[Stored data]
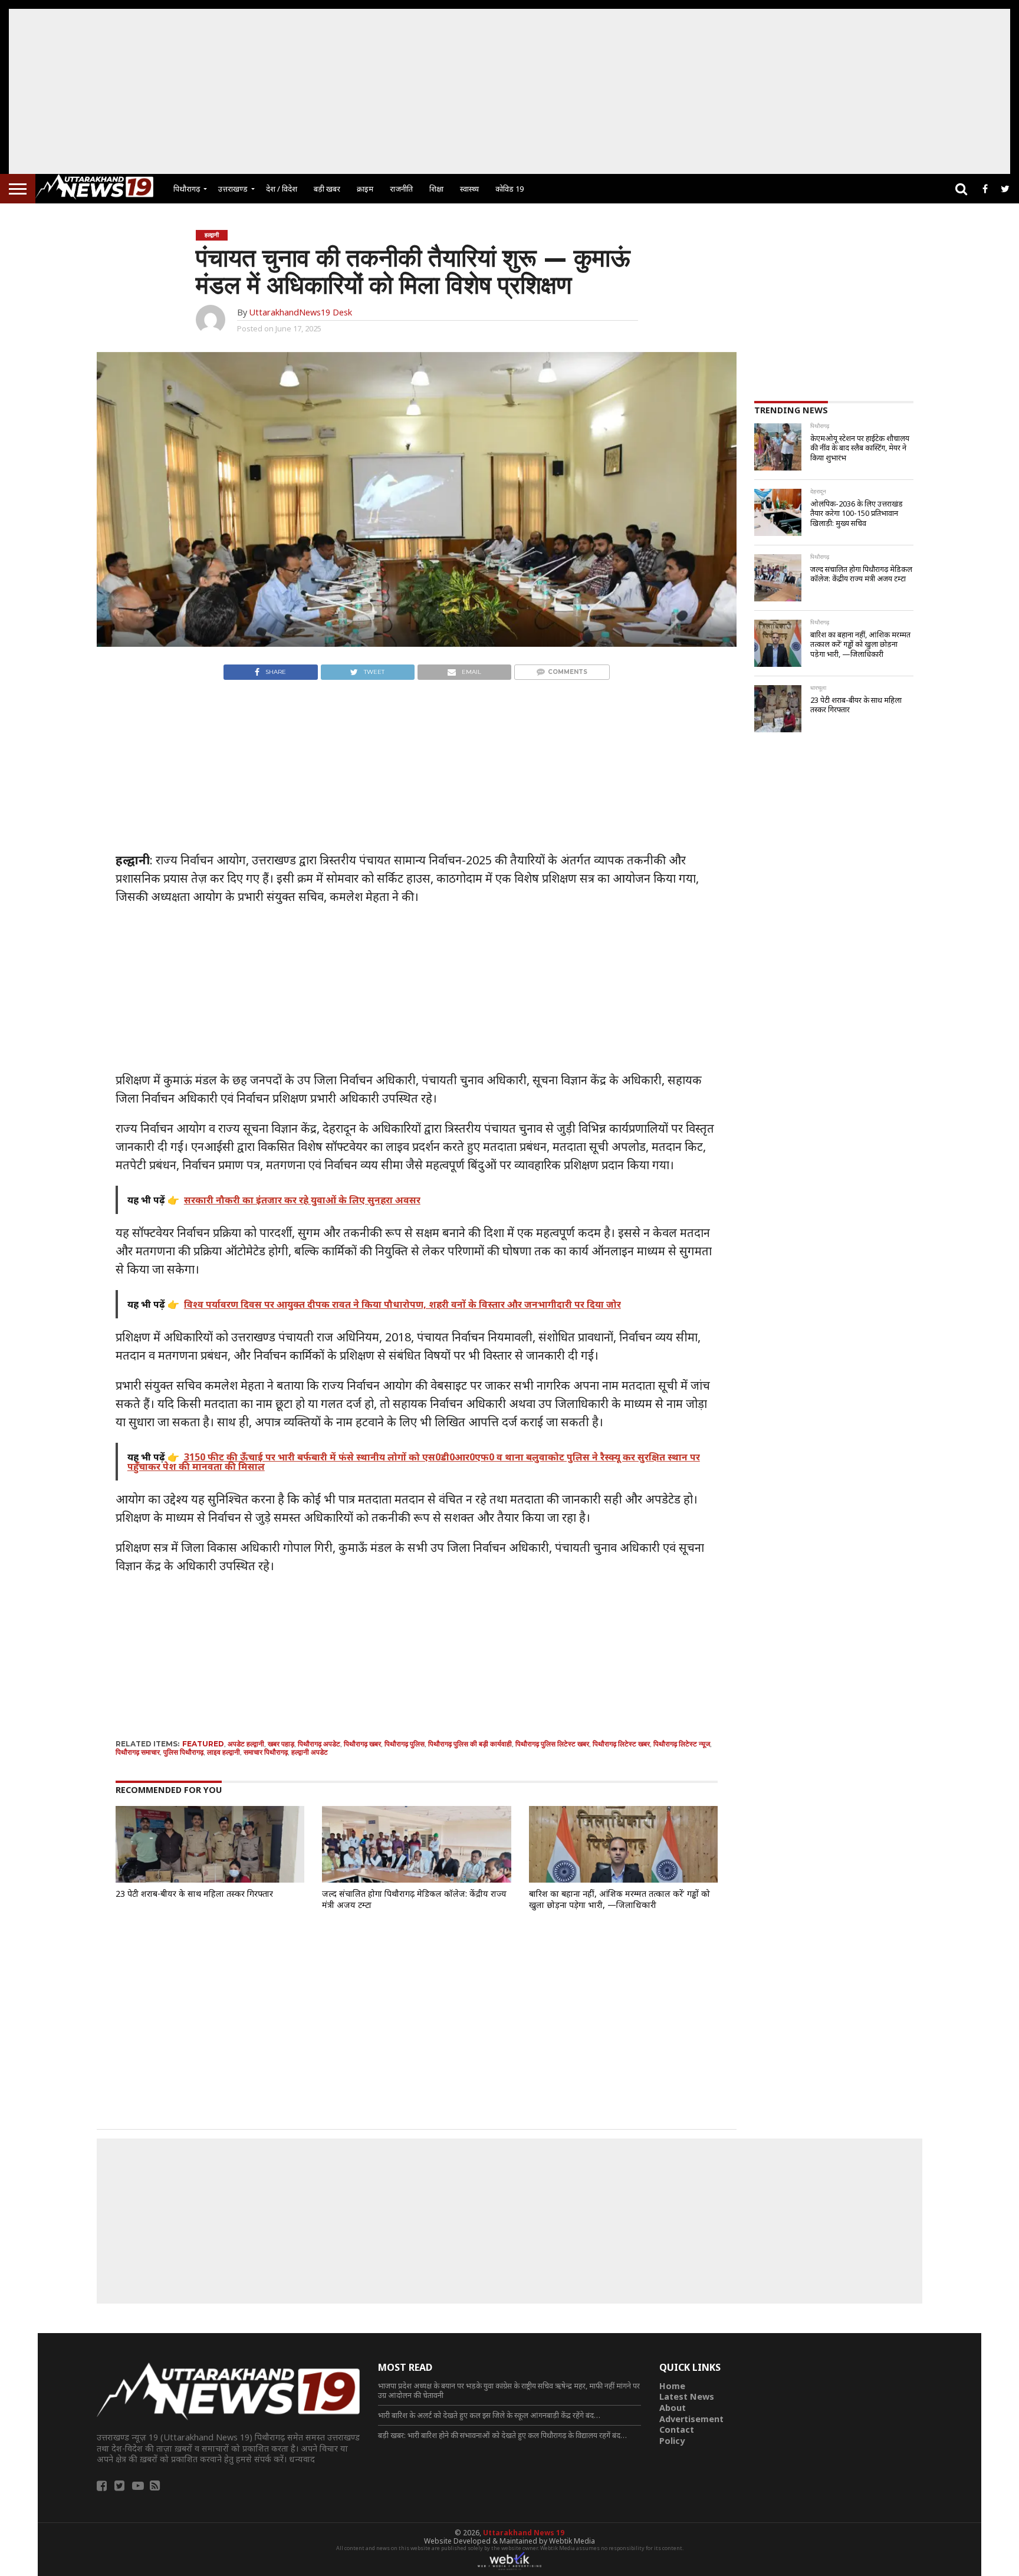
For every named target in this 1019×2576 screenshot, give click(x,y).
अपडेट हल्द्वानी (246, 1743)
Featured (203, 1743)
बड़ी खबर (327, 188)
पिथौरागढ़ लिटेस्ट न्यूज (681, 1743)
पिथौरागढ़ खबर (362, 1743)
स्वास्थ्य (469, 188)
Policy (672, 2440)
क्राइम (365, 188)
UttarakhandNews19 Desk (300, 312)
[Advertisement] (509, 91)
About (672, 2407)
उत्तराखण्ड (233, 188)
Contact (676, 2429)
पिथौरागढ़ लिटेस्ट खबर (621, 1743)
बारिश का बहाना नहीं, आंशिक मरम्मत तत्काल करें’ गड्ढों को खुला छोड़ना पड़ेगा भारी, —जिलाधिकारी (619, 1899)
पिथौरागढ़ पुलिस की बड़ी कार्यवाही (470, 1743)
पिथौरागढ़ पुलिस (404, 1743)
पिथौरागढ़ (186, 188)
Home (672, 2385)
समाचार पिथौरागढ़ (266, 1752)
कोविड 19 (509, 188)
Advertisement (691, 2418)
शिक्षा (436, 188)
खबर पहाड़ (281, 1743)
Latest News (686, 2396)
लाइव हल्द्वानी (223, 1752)
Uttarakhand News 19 (523, 2533)
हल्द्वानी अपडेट (309, 1752)
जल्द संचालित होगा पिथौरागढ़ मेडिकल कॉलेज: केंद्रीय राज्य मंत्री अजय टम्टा (414, 1899)
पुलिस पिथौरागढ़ (183, 1752)
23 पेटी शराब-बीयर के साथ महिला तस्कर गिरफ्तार (194, 1893)
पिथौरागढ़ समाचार (138, 1752)
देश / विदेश (281, 188)
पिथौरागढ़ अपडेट (319, 1743)
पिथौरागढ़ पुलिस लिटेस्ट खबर (552, 1743)
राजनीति (401, 188)
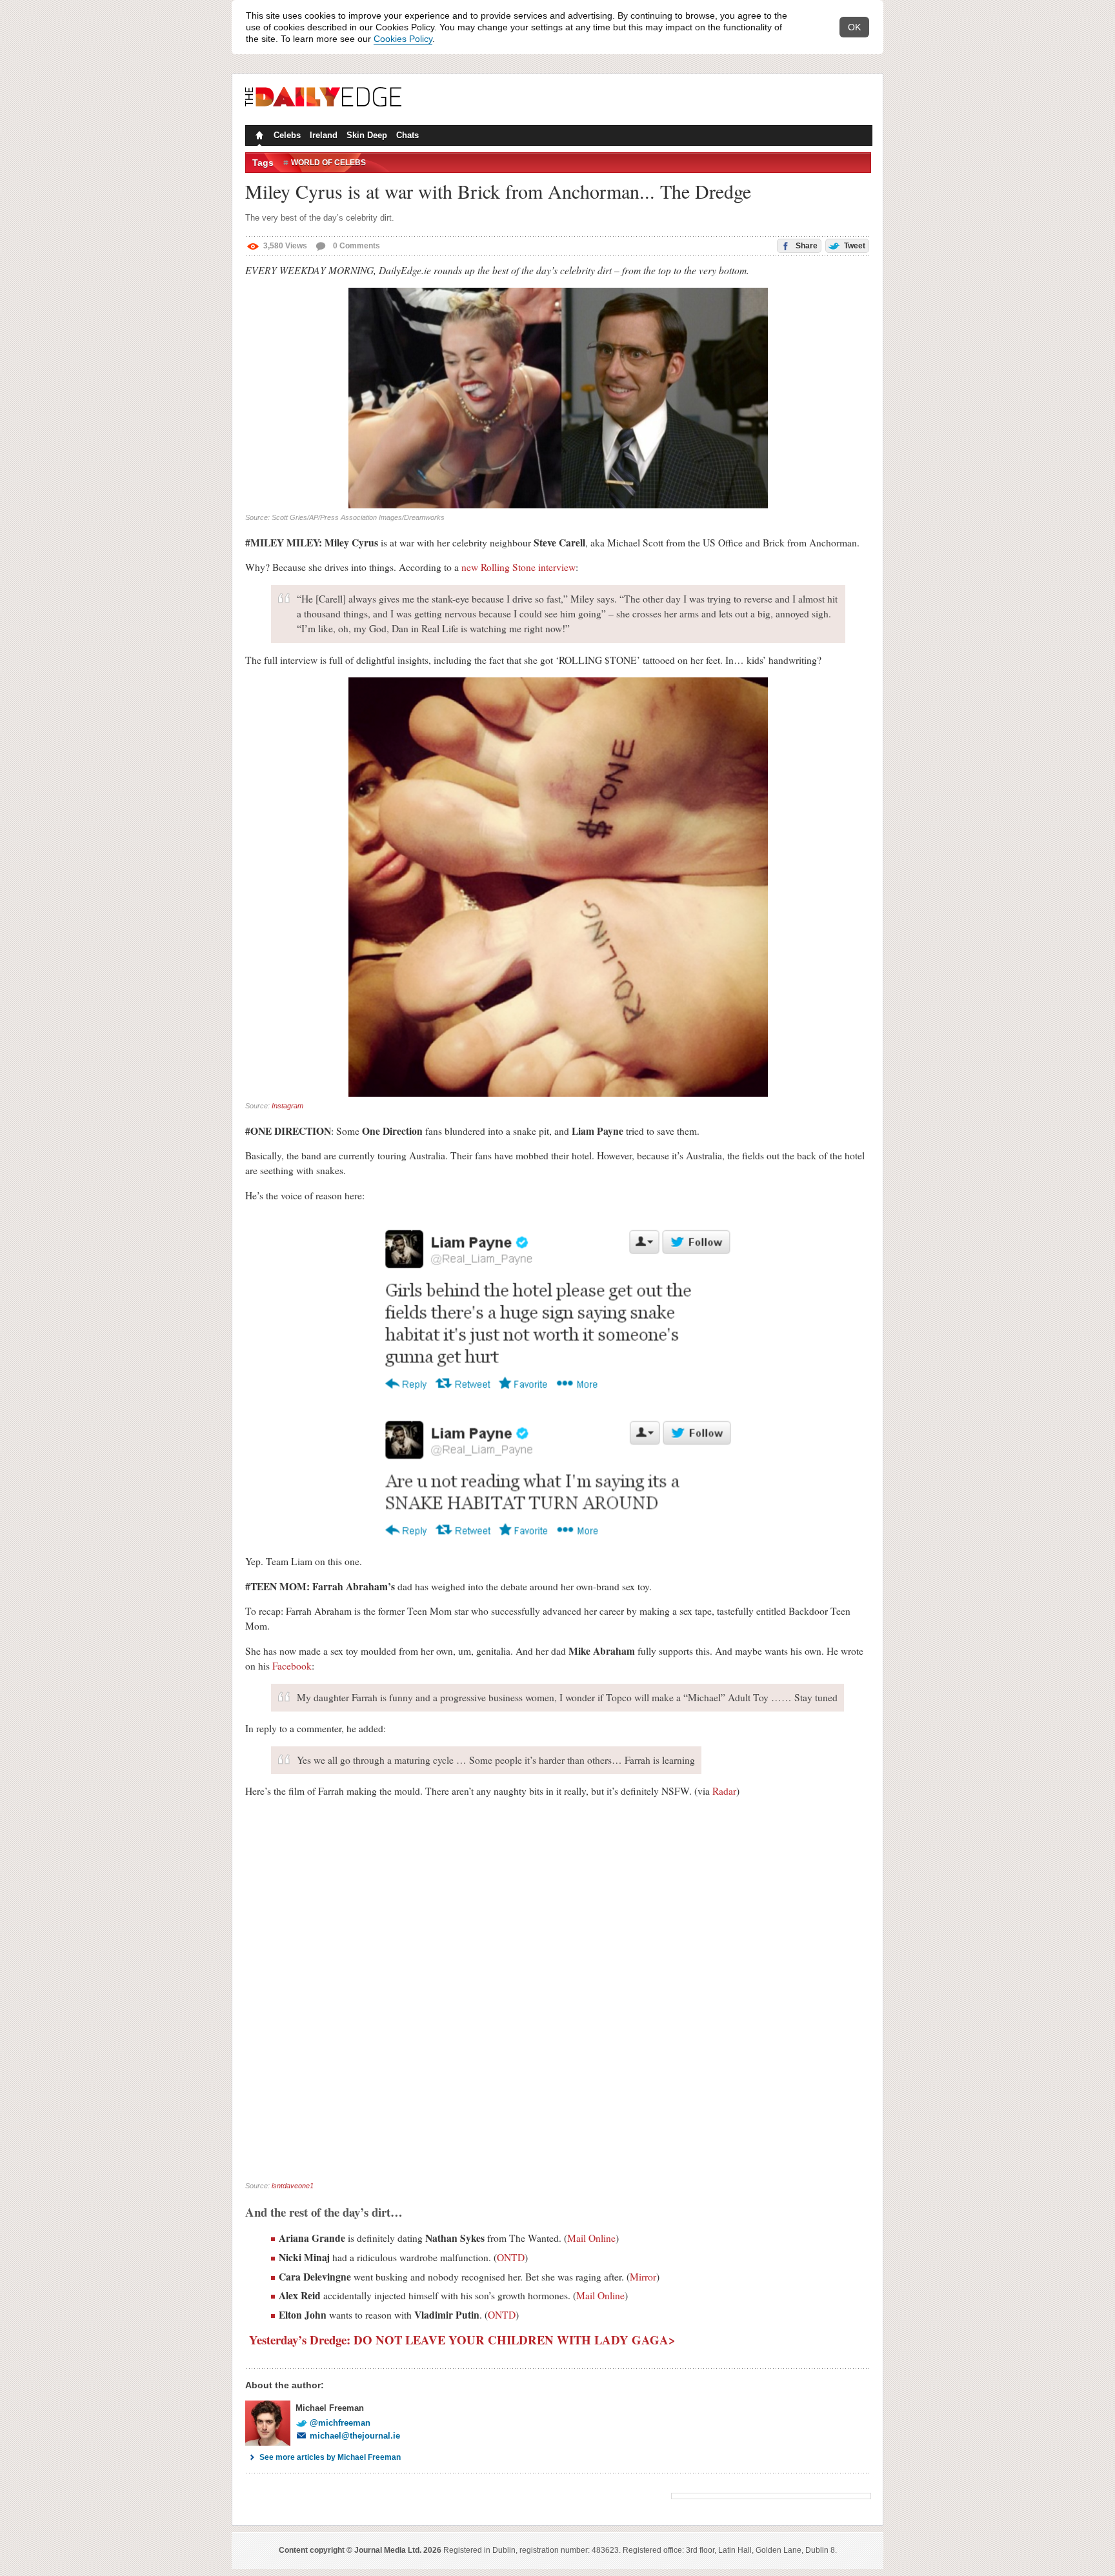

- _AIM OF THE TASK_
Return exactly the line containing "Advertisement (691, 2418)" and every line after it, up to and including the final line of the entries above. Pictures stay out.

- _SOLUTION TO THE PROBLEM_
Advertisement (691, 2418)
शिक्षा (436, 188)
खबर पहाड़ (281, 1743)
Latest News (686, 2396)
लाइव हल्द्वानी (223, 1752)
Uttarakhand News 19 (523, 2533)
हल्द्वानी अपडेट (309, 1752)
जल्द संचालित होगा पिथौरागढ़ मेडिकल कॉलेज: केंद्रीय राज्य मंत्री अजय टम्टा (414, 1899)
पुलिस पिथौरागढ़ (183, 1752)
23 पेटी शराब-बीयर के साथ महिला तस्कर गिरफ्तार (194, 1893)
पिथौरागढ़ समाचार (138, 1752)
देश / विदेश (281, 188)
पिथौरागढ़ अपडेट (319, 1743)
पिथौरागढ़ पुलिस लिटेस्ट खबर (552, 1743)
राजनीति (401, 188)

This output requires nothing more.